That connection is important because labor data drives project economics. If time, payroll, job costing, and financial reporting sit in different systems, project leaders may not see margin pressure until it is too late. Finance teams also face higher risk when payroll compliance, subcontractor costs, procurement activity, and billing schedules are managed through disconnected workflows.
AI does not make those controls simpler. It makes the data model more important. A payroll agent, an AP matching workflow, or a finance assistant can only be trusted if the underlying roles, project structures, cost codes, approval paths, and compliance rules are reliable.
Distribution has a similar control problem around purchasing, fulfillment, tax, inventory, and supplier activity.

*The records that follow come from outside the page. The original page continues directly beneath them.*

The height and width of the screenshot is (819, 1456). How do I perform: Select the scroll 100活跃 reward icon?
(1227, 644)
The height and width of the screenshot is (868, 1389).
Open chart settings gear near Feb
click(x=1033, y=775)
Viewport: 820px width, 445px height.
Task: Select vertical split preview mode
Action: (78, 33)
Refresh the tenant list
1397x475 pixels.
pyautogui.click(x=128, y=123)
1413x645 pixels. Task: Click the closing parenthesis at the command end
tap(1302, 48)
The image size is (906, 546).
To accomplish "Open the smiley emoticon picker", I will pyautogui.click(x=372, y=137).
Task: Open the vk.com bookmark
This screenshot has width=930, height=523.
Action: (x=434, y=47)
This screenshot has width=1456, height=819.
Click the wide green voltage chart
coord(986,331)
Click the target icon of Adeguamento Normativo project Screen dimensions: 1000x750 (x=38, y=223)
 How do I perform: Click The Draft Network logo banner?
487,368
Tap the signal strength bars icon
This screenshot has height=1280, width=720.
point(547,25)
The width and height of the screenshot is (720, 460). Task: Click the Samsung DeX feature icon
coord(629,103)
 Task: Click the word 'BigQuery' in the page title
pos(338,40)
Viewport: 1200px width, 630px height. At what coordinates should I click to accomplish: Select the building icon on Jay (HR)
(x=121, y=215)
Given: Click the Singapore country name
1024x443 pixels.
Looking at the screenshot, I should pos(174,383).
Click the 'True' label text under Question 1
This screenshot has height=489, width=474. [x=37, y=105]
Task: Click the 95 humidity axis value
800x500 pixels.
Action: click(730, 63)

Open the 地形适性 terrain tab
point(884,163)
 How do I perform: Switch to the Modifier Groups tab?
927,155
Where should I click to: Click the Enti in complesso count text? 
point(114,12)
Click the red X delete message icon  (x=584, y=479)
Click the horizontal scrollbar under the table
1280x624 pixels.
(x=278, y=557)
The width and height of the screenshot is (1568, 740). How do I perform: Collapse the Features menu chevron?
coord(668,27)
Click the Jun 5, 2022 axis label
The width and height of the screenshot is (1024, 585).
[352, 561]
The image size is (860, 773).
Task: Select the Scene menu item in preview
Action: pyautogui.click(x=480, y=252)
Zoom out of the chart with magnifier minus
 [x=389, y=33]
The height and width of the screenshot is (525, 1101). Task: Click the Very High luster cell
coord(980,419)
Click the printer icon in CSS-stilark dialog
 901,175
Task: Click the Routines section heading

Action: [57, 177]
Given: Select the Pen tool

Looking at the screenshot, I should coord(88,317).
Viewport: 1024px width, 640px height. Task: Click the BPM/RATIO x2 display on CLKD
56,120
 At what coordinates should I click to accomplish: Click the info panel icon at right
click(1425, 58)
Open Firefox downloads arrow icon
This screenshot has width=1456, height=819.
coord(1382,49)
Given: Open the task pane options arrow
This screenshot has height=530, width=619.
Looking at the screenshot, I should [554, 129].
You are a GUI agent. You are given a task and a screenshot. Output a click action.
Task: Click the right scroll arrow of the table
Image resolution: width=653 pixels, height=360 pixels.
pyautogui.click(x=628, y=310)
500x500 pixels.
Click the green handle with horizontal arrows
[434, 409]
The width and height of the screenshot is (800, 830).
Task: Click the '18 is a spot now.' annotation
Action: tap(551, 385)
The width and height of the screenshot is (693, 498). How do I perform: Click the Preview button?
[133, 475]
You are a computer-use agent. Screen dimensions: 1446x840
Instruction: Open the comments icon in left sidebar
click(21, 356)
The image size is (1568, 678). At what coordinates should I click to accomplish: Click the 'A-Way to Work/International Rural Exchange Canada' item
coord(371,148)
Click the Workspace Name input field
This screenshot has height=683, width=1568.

The more Sage Intacct moves into operational finance, the more customers will need to align AI governance with the workflows that sit closest to margin, cash, and compliance.
Buyer Question Is Readiness
Sage’s R2 release gives CFOs more than a checklist of new features. It gives them a preview of the AI governance questions that will shape finance modernization.
Customers evaluating Sage Intacct should ask how AI Gateway access will be approved, monitored, and audited. They should know which workflows use MCP read-only access and which require REST API access with broader permissions. They should understand how intelligent matching handles tolerances, exceptions, overrides, and audit evidence.
Construction and distribution customers should go further. They need to validate how AP Automation, HCM, project costing, purchasing, inventory, and reporting fit together in real deployments, not just in product positioning. Partner expertise will matter because the control model has to reflect industry-specific processes before AI is layered on top.
Finance AI will not scale on feature adoption alone. It will scale when CFOs trust that automation can work inside the same control environment that protects the close, cash, procurement, payroll, and project margin.
What This Means for ERP Insiders
Finance AI needs governed access before it can deliver trusted automation. Sage Intacct AI Gateway shows how ERP vendors are moving from embedded AI features toward controlled connectivity between financial data and external AI workflows. CFOs and CIOs should define access rights, approval ownership, monitoring, and audit requirements before allowing AI applications to query or act on ERP data.
AP automation will become a proving ground for practical finance AI. Intelligent 3-way matching gives Sage Intacct a focused use case where AI can reduce manual work while preserving review before payment. Finance leaders should prioritize AI projects that improve exception handling, reconciliation speed, and fraud controls before expanding into higher-risk autonomous actions.
Industry workflows will raise the bar for AI governance. Construction and distribution expose how quickly finance AI touches labor, job costing, procurement, inventory, tax, compliance, and project margin. ERP buyers should test whether vendor and partner controls match their industry workflows before scaling AI across operational finance.